NERC divides the U.S power grid into 14 regions and makes reliability assessments three times each year. With the exception of Texas, every region has a positive reserve margin. That is, there is excess capacity in 13 of the 14 regions. Due to its operating and commercial structure, the Electric Reliability Council of Texas, (“ERCOT”) faces some unique challenges. As a result, ERCOT has experienced rolling brownouts and blackouts over parts of Texas during recent peak summer and winter periods.

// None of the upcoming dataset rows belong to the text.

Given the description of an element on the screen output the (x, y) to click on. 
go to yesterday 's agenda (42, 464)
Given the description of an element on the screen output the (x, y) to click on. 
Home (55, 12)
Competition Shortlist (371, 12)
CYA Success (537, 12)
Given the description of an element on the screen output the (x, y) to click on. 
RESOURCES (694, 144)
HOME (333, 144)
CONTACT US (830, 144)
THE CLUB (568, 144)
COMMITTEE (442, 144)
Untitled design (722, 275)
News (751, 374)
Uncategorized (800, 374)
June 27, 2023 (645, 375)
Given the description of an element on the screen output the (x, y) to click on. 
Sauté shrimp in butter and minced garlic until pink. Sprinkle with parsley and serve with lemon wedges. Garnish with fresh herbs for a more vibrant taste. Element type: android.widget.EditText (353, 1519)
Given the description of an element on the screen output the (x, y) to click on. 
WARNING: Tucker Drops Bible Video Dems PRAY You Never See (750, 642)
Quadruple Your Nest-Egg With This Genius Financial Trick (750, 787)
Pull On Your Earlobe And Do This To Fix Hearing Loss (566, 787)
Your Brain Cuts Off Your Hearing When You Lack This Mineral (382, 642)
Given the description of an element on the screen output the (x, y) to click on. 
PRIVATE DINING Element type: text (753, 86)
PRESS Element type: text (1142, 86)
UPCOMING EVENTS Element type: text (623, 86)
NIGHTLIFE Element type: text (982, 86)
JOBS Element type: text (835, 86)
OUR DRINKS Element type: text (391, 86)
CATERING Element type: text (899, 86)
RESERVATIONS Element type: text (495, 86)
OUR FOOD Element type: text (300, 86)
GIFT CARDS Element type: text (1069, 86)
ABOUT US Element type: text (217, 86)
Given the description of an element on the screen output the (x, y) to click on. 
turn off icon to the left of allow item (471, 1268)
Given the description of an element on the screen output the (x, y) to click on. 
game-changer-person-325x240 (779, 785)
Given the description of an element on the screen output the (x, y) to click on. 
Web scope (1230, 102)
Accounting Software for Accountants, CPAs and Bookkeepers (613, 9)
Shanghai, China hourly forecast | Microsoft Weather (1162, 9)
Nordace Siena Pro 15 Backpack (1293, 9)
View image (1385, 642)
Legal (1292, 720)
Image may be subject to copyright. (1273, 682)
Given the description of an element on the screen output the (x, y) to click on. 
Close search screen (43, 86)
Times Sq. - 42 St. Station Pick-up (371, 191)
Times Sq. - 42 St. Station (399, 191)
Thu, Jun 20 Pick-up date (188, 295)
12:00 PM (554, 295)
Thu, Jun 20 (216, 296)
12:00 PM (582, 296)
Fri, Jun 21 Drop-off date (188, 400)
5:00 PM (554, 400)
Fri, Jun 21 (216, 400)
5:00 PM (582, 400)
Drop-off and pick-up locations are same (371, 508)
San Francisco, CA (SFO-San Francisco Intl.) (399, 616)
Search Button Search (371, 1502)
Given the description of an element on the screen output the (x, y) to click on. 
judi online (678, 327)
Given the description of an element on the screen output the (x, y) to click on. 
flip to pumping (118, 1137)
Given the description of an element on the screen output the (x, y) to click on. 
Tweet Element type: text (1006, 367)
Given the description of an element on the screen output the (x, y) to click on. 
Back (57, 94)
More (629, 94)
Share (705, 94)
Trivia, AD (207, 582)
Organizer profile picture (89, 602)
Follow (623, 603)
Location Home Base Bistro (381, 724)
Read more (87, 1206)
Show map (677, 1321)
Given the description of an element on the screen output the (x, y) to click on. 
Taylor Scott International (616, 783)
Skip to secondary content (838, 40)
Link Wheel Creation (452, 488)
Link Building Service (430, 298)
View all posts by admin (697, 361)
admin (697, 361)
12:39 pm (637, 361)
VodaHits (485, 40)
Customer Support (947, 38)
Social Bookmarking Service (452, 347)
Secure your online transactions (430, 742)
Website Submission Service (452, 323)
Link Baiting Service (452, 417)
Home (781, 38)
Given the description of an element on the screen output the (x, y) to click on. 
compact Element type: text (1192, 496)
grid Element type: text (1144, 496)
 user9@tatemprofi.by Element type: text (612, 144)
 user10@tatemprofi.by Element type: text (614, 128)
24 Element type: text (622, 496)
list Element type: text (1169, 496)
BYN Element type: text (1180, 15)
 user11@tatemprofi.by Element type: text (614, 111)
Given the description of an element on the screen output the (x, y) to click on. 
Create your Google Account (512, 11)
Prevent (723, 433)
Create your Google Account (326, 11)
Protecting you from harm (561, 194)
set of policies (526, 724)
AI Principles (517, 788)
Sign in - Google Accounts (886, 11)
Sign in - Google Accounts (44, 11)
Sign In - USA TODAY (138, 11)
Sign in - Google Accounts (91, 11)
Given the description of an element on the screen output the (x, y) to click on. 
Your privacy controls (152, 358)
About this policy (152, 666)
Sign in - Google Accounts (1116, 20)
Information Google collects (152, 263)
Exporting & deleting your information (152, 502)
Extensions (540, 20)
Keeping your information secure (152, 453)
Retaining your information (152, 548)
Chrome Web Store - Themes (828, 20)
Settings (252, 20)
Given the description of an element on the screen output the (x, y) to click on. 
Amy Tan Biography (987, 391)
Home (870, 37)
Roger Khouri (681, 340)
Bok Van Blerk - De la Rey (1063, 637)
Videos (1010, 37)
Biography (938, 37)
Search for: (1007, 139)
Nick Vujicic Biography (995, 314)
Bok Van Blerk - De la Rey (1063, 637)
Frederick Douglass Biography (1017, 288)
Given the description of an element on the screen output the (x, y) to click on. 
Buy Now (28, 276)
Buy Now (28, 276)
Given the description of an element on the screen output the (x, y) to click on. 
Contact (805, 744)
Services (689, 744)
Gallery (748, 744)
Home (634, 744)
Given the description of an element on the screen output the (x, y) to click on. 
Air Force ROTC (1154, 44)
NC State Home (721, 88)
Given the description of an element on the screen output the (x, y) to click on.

The point of all this, however, is that the data centers examined in the NY Times article are not as unique as the author seemingly implies. Maintaining a high degree of reliability demands that redundant systems that sit idle a good deal of time be in place. Whether its Google, your bank, a hospital, or the power grid, standby capacity is essential if the system is going to operate without a hitch.

As our legislators and regulators develop new energy policies and make choices about how best to generate, transmit, and deliver plentiful and affordable electricity, reliability issues will be front and center. Studies by both industry and academic institutions have shown that if intermittent renewables (particularly wind and solar) become a significant portion of our electricity generation, it will increase the need for backup generation (especially natural gas) to provide the reserve margin.

Of course, reserve capacity that sits idle most of the time is expensive. The trade off between spending more money on reserve capacity and risking reliability is a judgement call. How much is enough? Just as important is the question of how to create incentives for investors to build such expensive, seldom used, but essential facilities. Certainly, there may be room for efficiency offsets, but as the NY Times article points out, infrastructure is needed to support these operations.

Whether it’s using the cloud for computing or smart grid technology to deliver our electricity, large scale infrastructure remains a necessity.  Just as with reliability, most of us will never notice it except when it’s not there.